- _Records for this task_
■ ■ ■ ■ ■

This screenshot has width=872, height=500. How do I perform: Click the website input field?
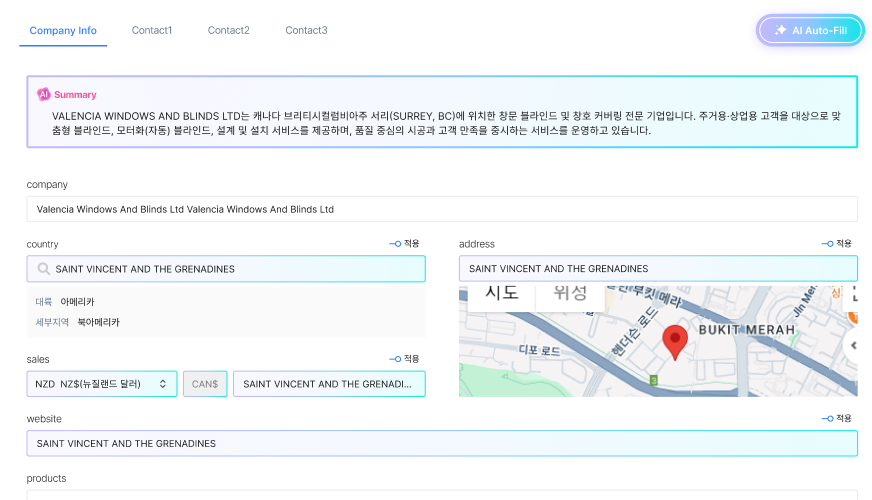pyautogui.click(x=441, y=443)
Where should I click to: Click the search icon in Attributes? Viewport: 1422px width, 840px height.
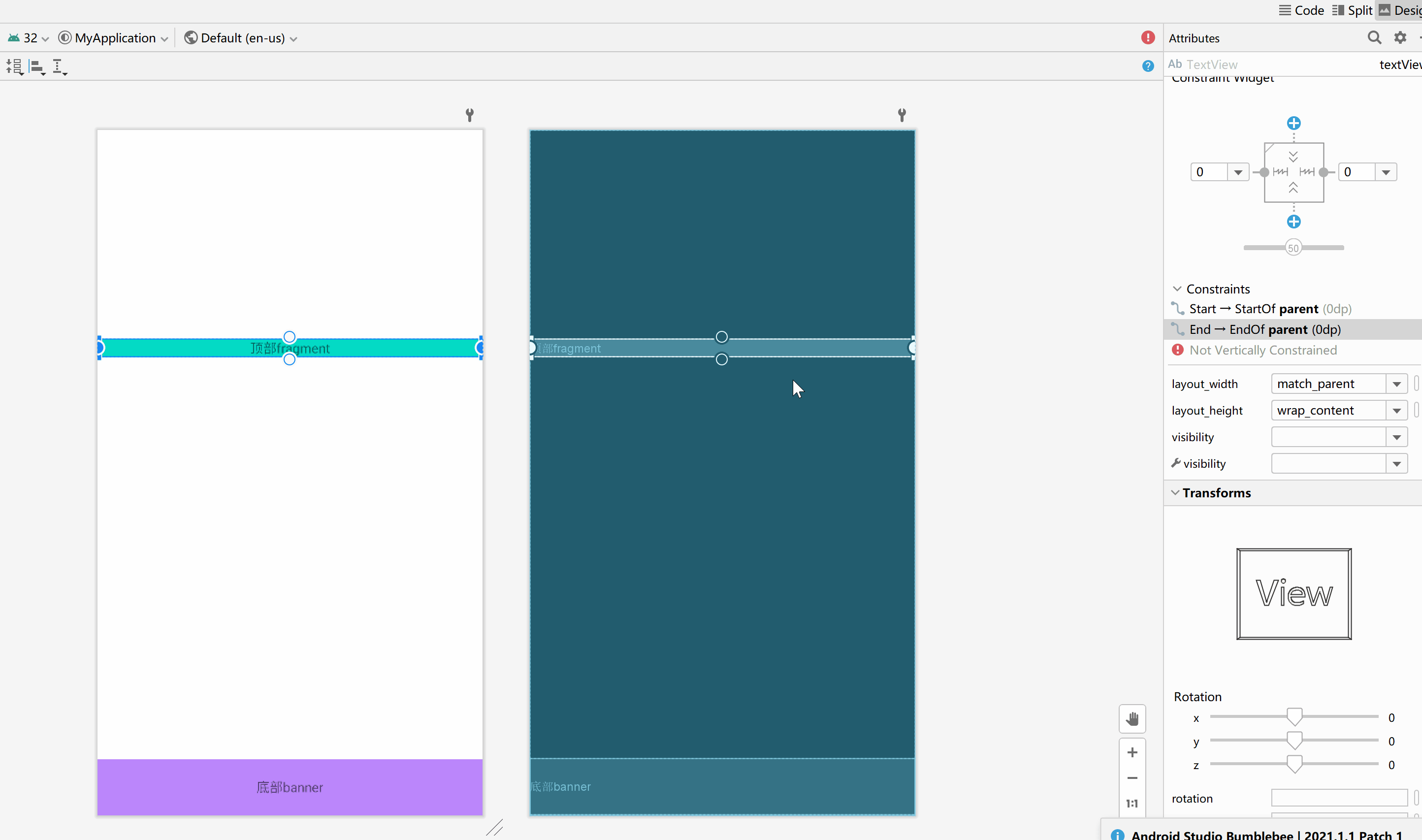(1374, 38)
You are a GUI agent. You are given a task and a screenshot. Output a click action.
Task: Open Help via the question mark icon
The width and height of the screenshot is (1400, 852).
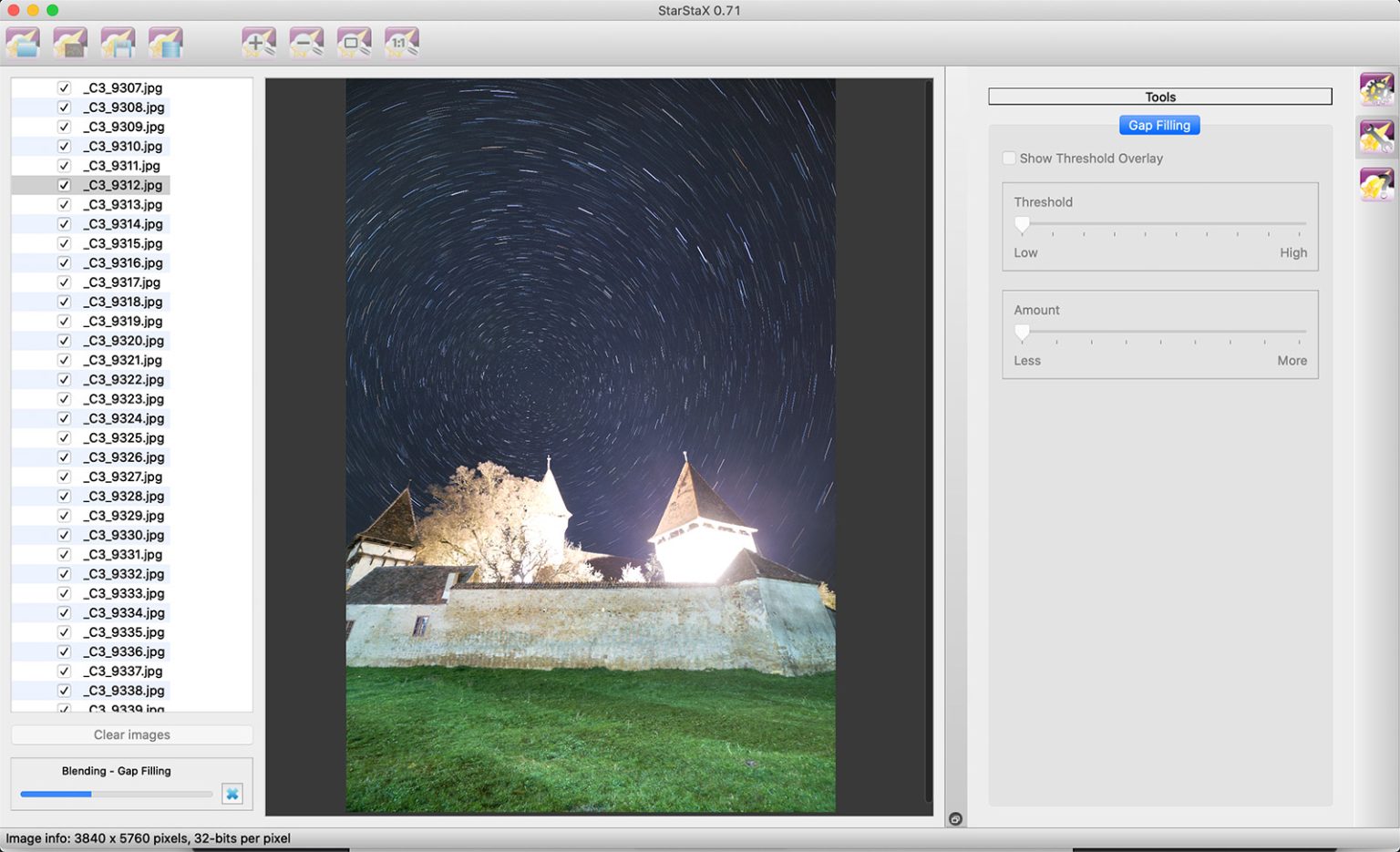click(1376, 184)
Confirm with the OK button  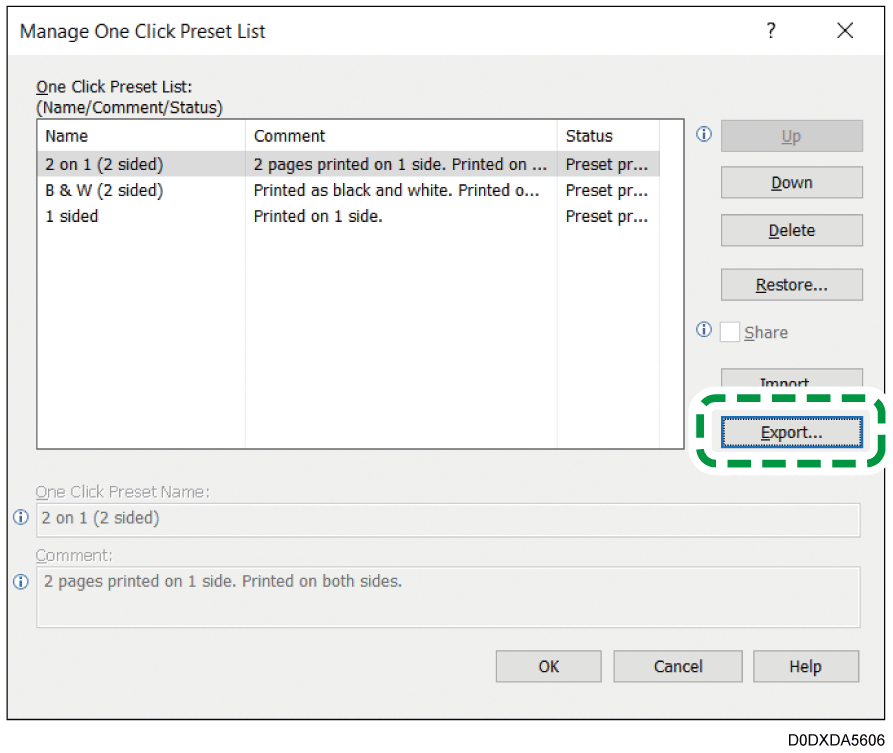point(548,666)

■ ■ ■ ■ ■

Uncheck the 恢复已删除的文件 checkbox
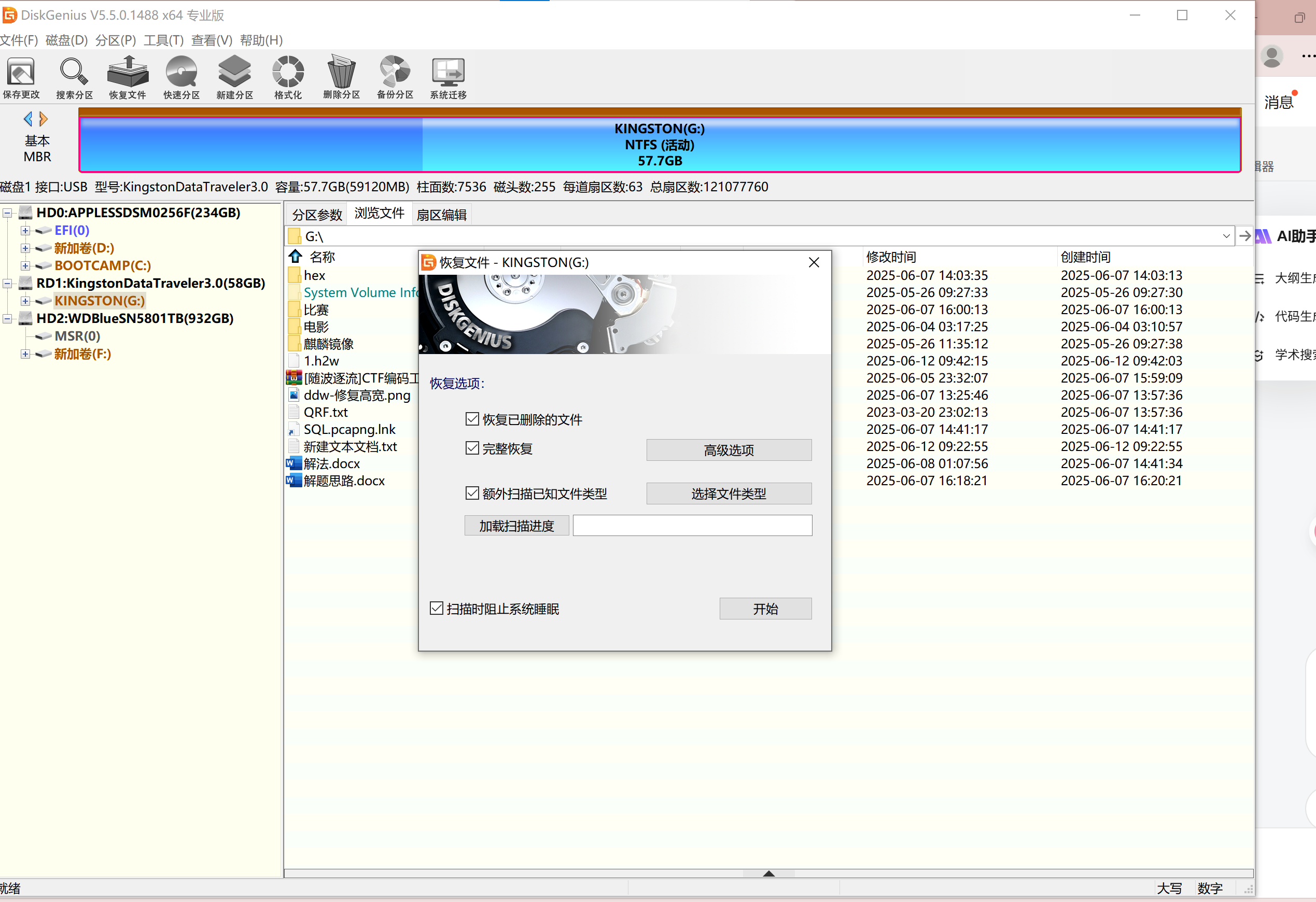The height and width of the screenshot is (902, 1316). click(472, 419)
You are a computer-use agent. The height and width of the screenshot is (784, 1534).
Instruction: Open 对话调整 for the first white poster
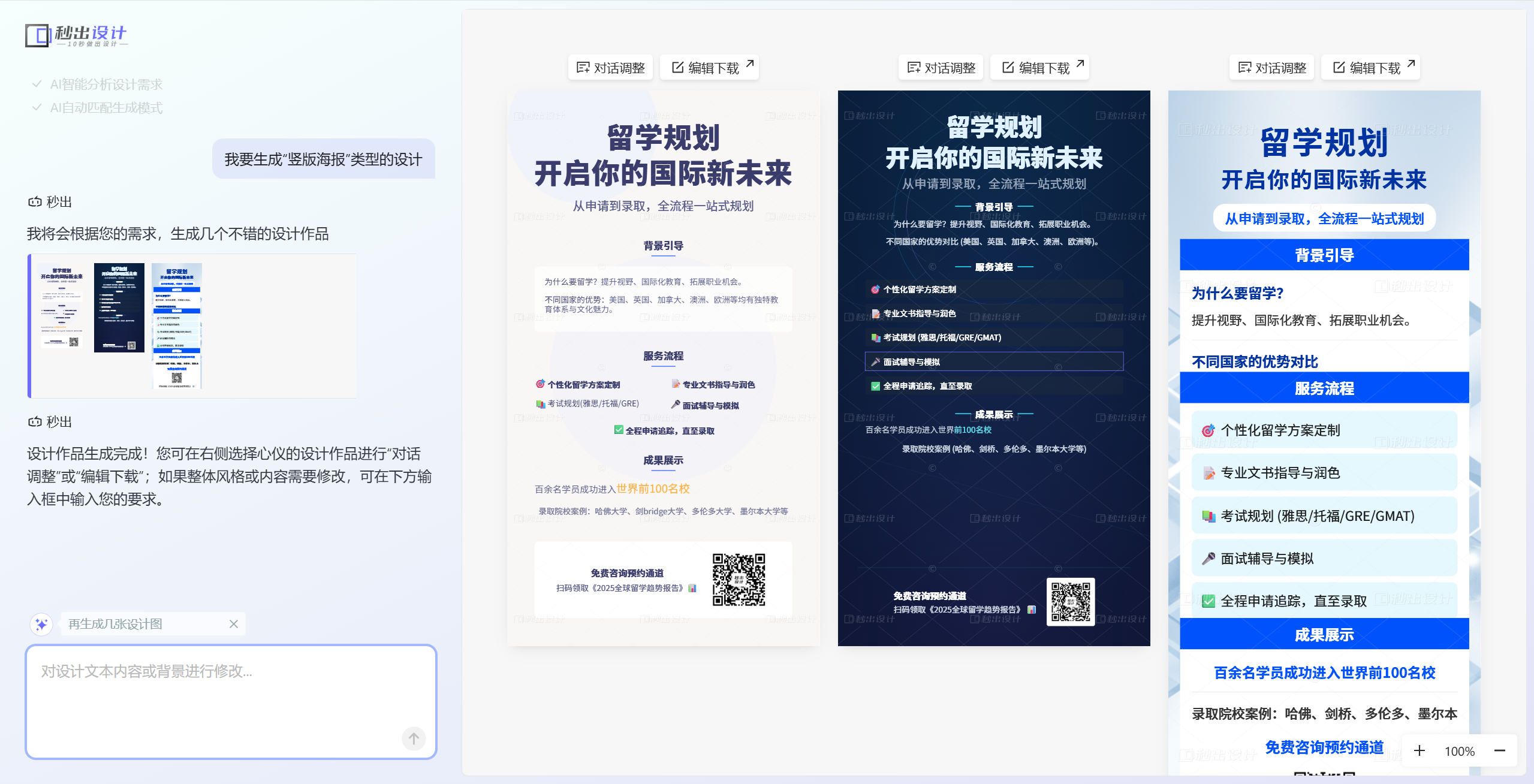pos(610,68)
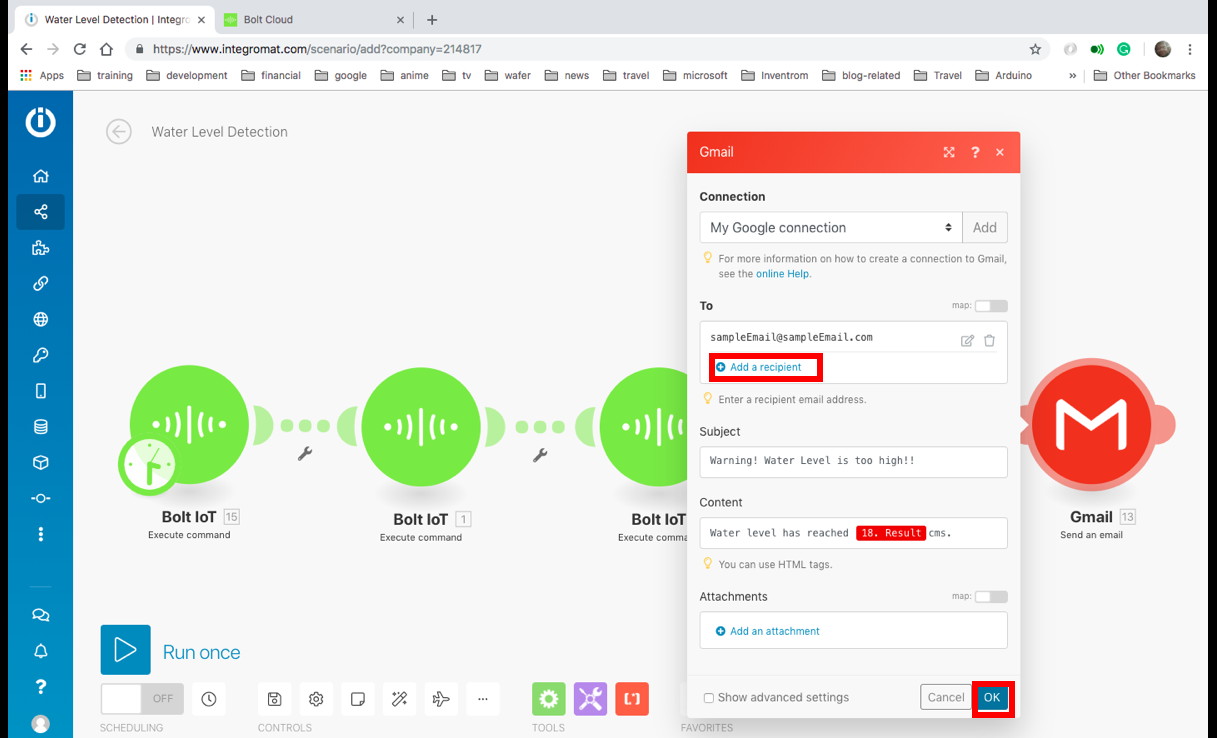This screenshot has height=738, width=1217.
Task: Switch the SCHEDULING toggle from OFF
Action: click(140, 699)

■ ■ ■ ■ ■

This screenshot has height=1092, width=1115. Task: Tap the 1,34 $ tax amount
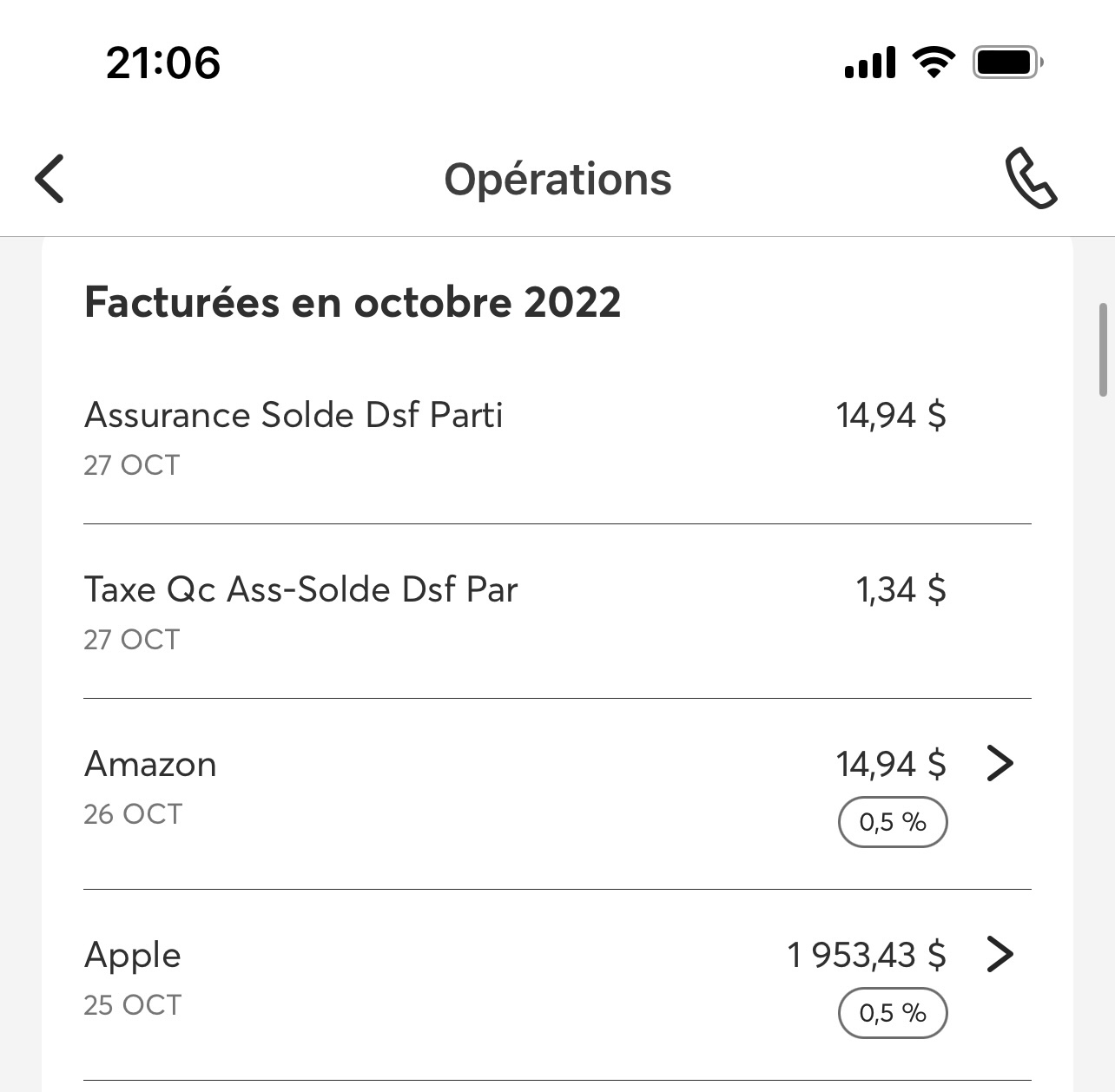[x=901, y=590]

■ ■ ■ ■ ■

- _What you need to do_
Rewrite the data as a numbered list, starting with the line that contains "You are a computer-use" and going on through the line that contains "Action: click(140, 699)", with both of those lines included. Leave out blank lines and pictures.

- _Answer below_
1. You are a computer-use agent. The height and width of the screenshot is (784, 1534).
2. Instruction: Open 对话调整 for the first white poster
3. pos(610,68)
4. This screenshot has height=738, width=1217.
5. Task: Switch the SCHEDULING toggle from OFF
6. Action: click(140, 699)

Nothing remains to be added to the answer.